### Task brief:
Return exactly the run of lines that begins at the line containing "You are a GUI" and ends at the last line of the material below; pictures stay out.

### Input data:

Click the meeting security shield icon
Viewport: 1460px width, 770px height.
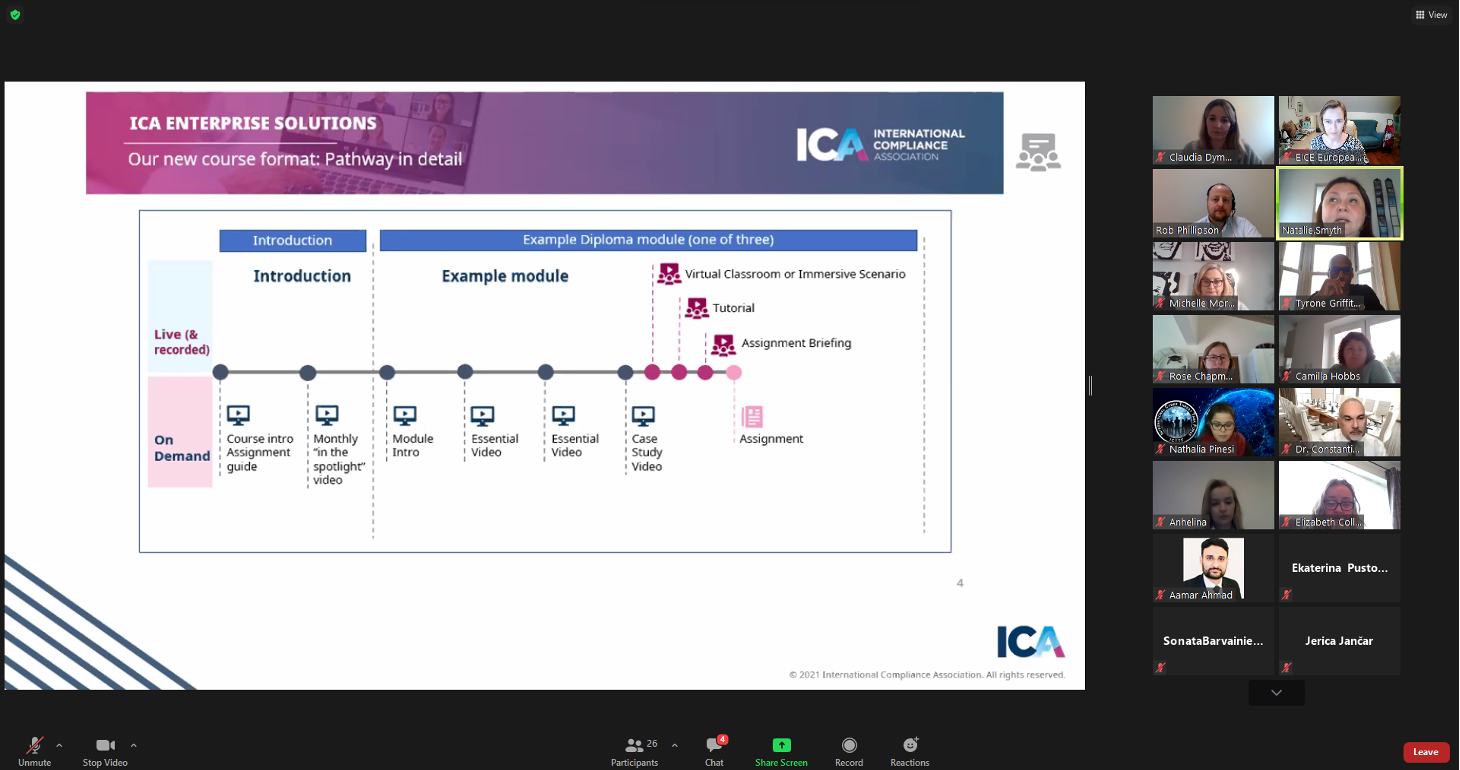point(14,14)
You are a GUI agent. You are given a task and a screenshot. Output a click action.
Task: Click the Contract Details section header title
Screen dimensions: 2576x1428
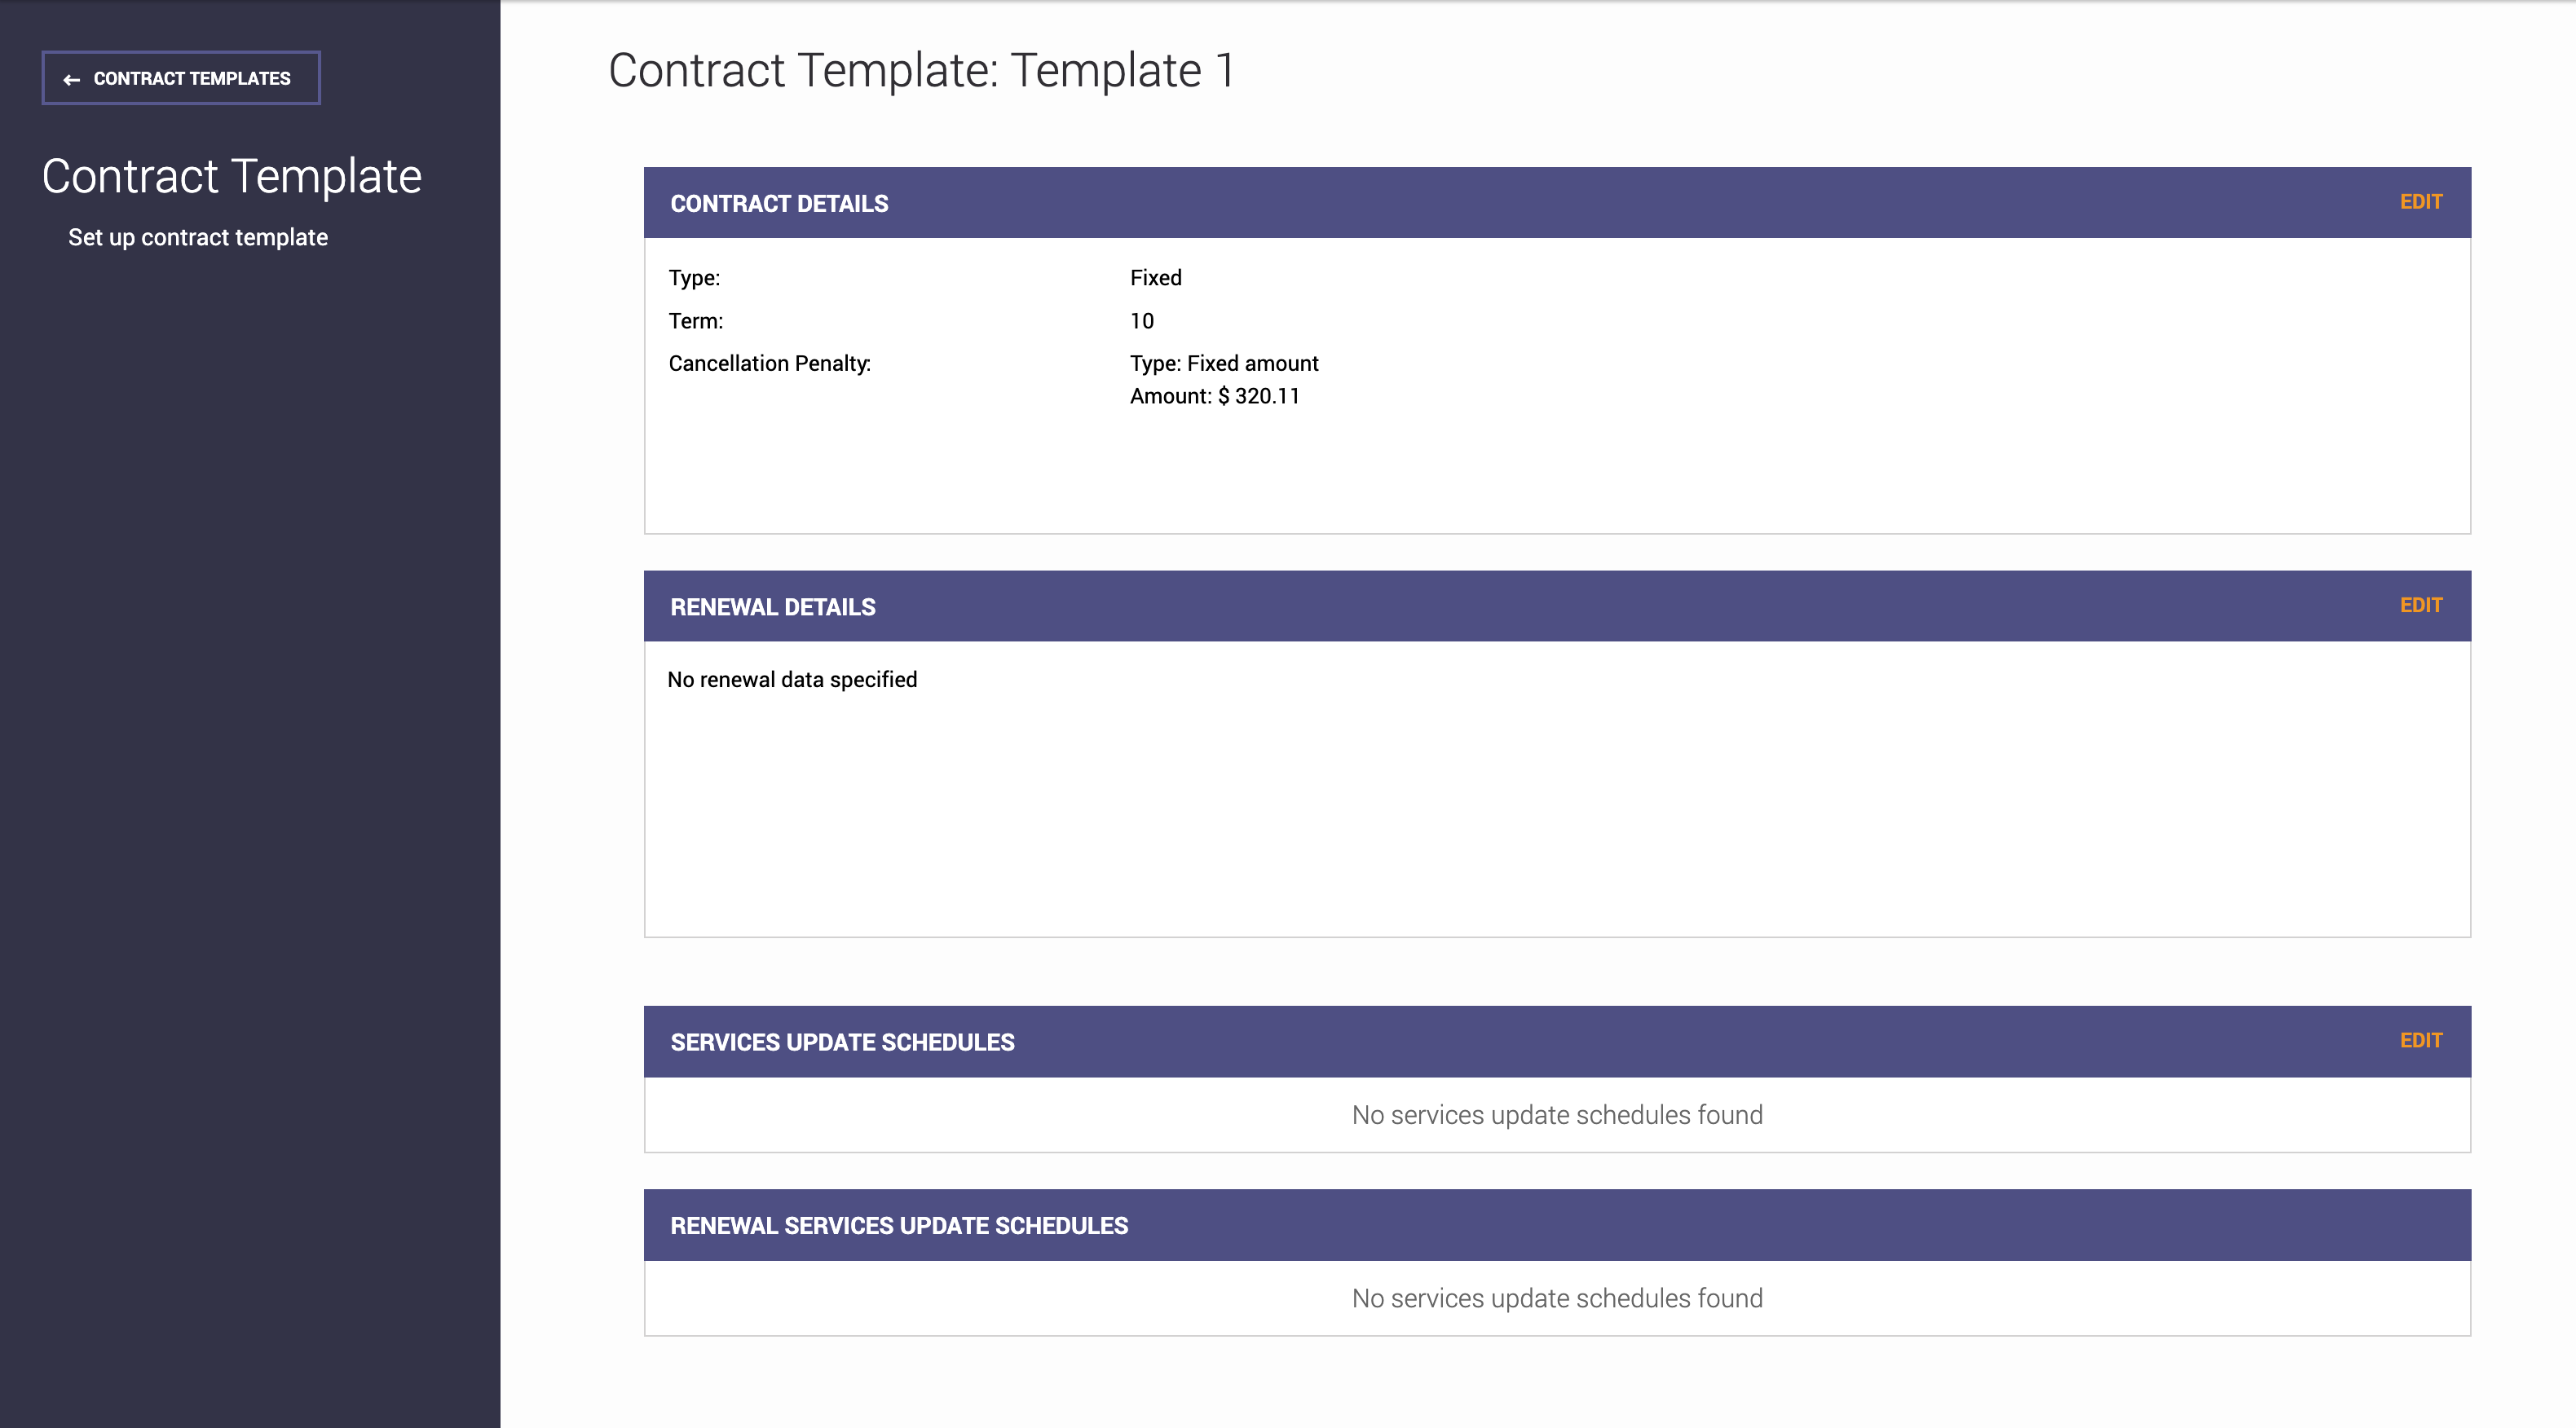tap(779, 203)
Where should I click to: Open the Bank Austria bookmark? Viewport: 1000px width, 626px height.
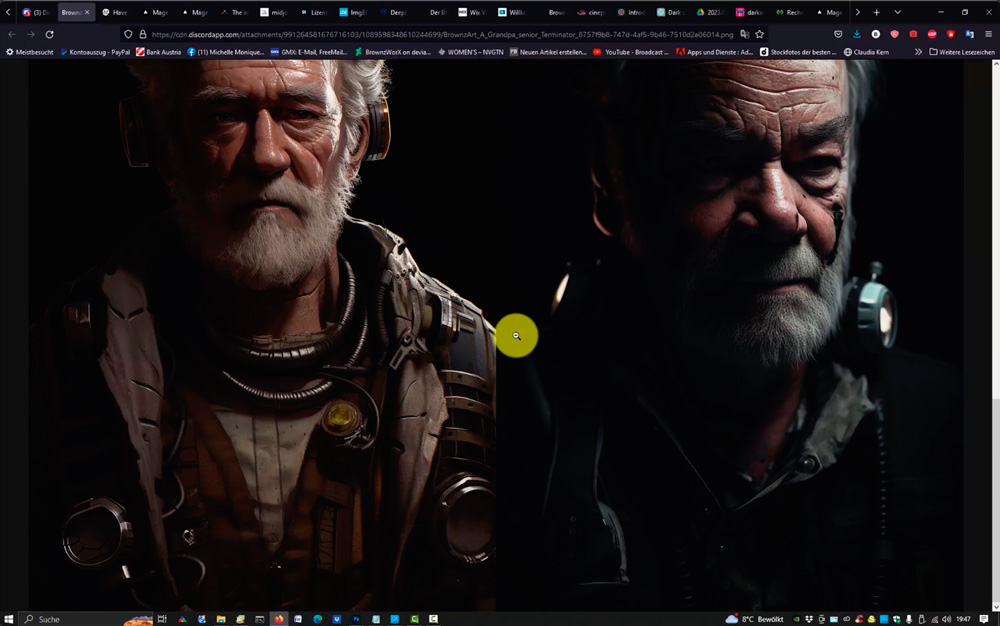click(x=158, y=52)
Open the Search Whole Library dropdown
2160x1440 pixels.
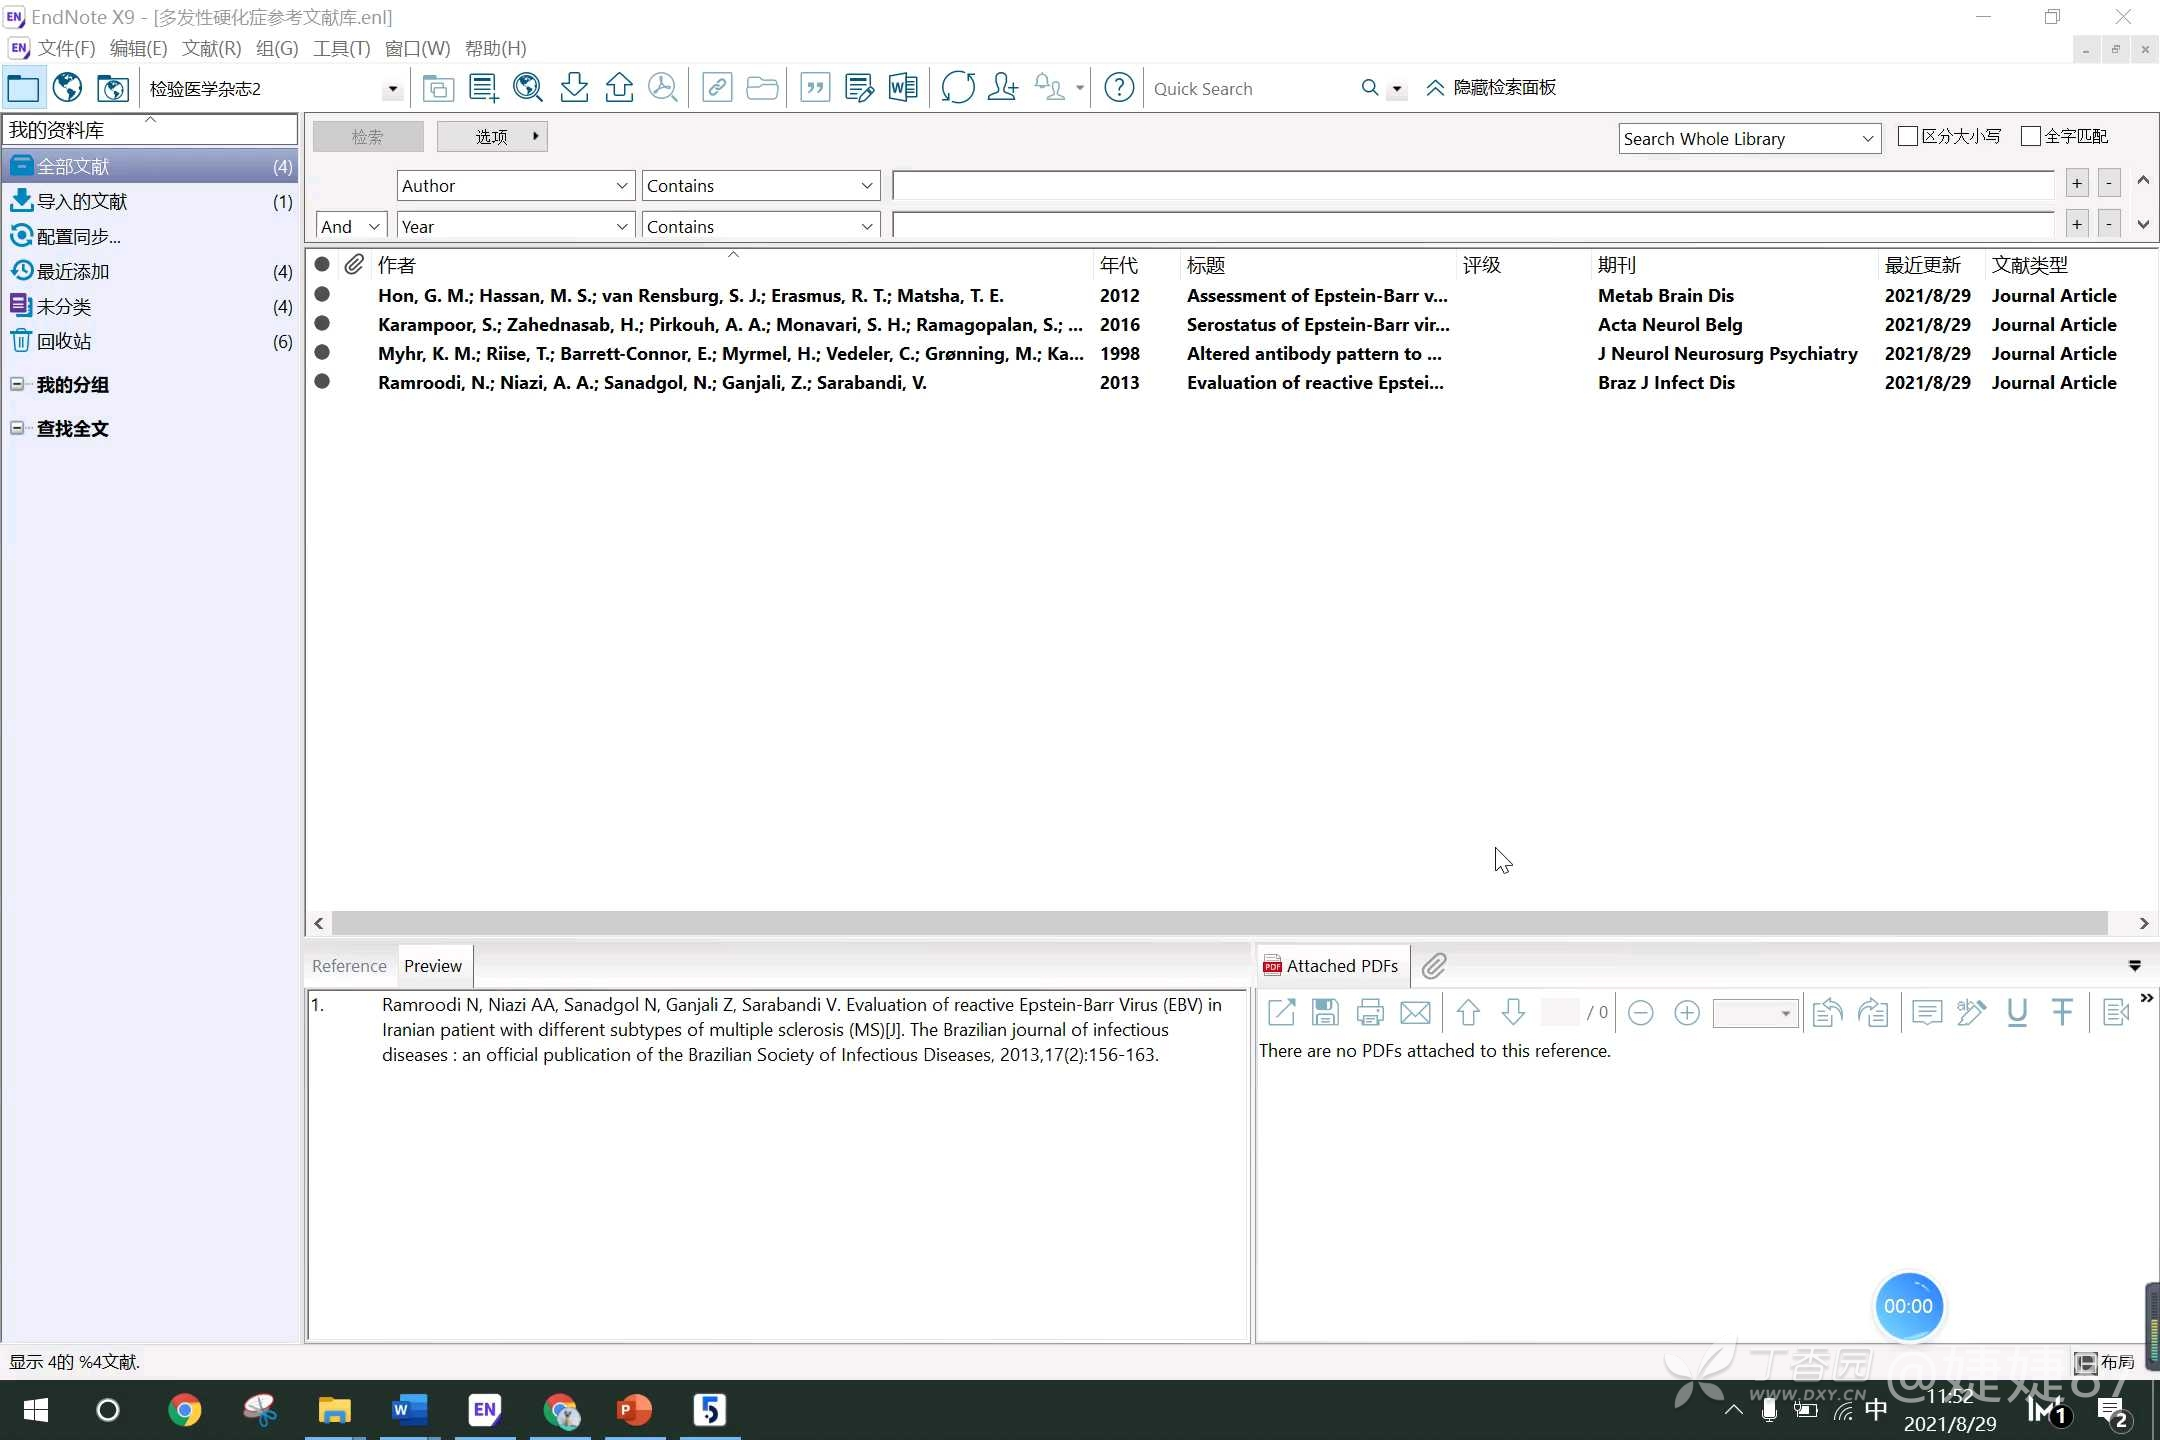coord(1749,139)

### Solution below:
You are a GUI agent. You are given a task and a screenshot. Output a click action.
Task: Click the Contract Details section header title
Screen dimensions: 2576x1428
tap(779, 203)
Where should I click to: Open the Bank Austria bookmark? Viewport: 1000px width, 626px height.
click(x=158, y=52)
Open the Search Whole Library dropdown
2160x1440 pixels.
coord(1749,139)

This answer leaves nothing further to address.